HOW TO COMPLETE THIS TASK:
The copy you give must match the lines from the top of the data through the line containing "Hotel Lux (182, 1125)" exactly, and it must hold no pictures.

(Collected data)
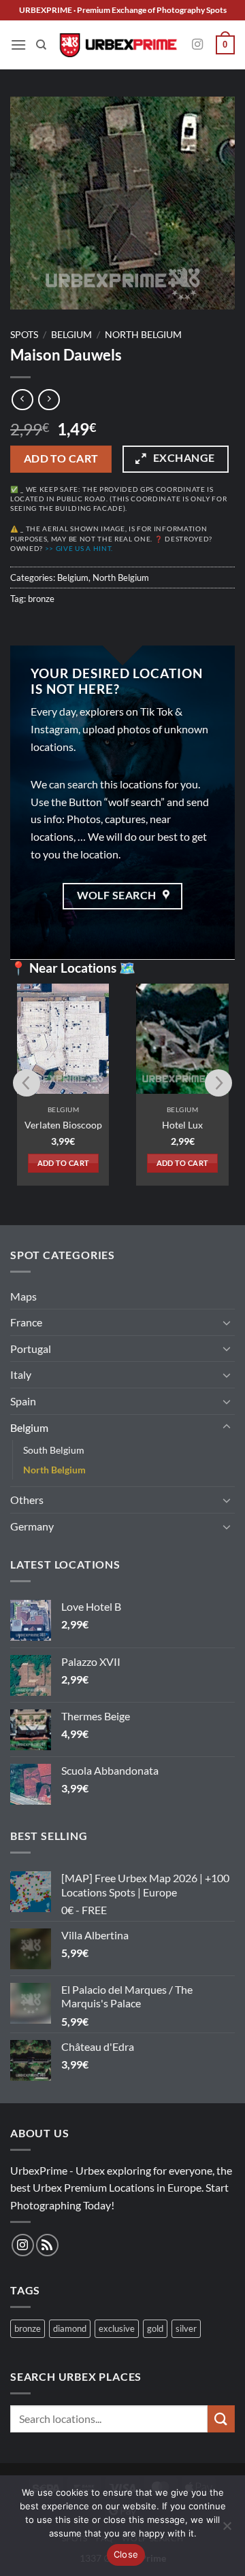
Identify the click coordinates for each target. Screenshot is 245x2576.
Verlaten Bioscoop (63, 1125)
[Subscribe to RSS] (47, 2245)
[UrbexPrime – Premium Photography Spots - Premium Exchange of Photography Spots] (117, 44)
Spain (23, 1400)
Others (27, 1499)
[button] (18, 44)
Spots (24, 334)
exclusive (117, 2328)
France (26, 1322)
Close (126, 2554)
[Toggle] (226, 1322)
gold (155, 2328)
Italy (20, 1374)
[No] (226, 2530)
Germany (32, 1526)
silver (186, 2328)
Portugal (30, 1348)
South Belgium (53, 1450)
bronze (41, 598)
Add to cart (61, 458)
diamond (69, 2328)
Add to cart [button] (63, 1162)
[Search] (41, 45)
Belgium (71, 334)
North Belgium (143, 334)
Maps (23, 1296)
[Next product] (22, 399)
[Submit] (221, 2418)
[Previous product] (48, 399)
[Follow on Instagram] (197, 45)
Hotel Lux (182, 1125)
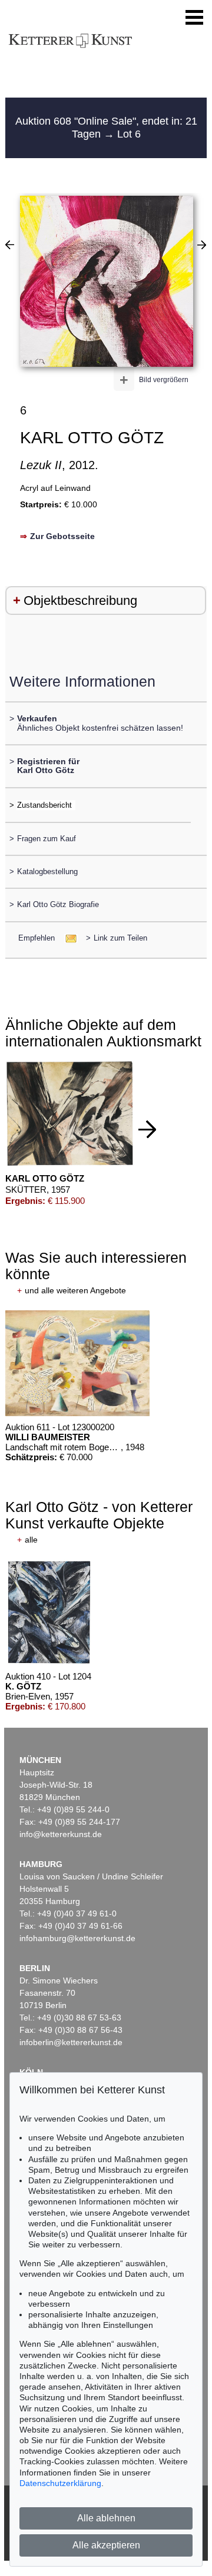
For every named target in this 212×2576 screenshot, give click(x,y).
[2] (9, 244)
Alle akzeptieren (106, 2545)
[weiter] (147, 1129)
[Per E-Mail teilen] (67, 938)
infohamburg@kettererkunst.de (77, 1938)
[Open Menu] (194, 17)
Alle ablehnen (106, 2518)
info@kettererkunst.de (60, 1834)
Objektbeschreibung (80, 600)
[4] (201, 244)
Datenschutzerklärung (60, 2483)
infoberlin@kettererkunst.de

RESULT BELOW:
Identify the click coordinates for each target. Screenshot is 245x2576.
Verlaten Bioscoop (63, 1125)
[Subscribe to RSS] (47, 2245)
[UrbexPrime – Premium Photography Spots - Premium Exchange of Photography Spots] (117, 44)
Spain (23, 1400)
Others (27, 1499)
[button] (18, 44)
Spots (24, 334)
exclusive (117, 2328)
France (26, 1322)
Close (126, 2554)
[Toggle] (226, 1322)
gold (155, 2328)
Italy (20, 1374)
[No] (226, 2530)
Germany (32, 1526)
silver (186, 2328)
Portugal (30, 1348)
South Belgium (53, 1450)
bronze (41, 598)
Add to cart (61, 458)
diamond (69, 2328)
Add to cart [button] (63, 1162)
[Search] (41, 45)
Belgium (71, 334)
North Belgium (143, 334)
Maps (23, 1296)
[Next product] (22, 399)
[Submit] (221, 2418)
[Previous product] (48, 399)
[Follow on Instagram] (197, 45)
Hotel Lux (182, 1125)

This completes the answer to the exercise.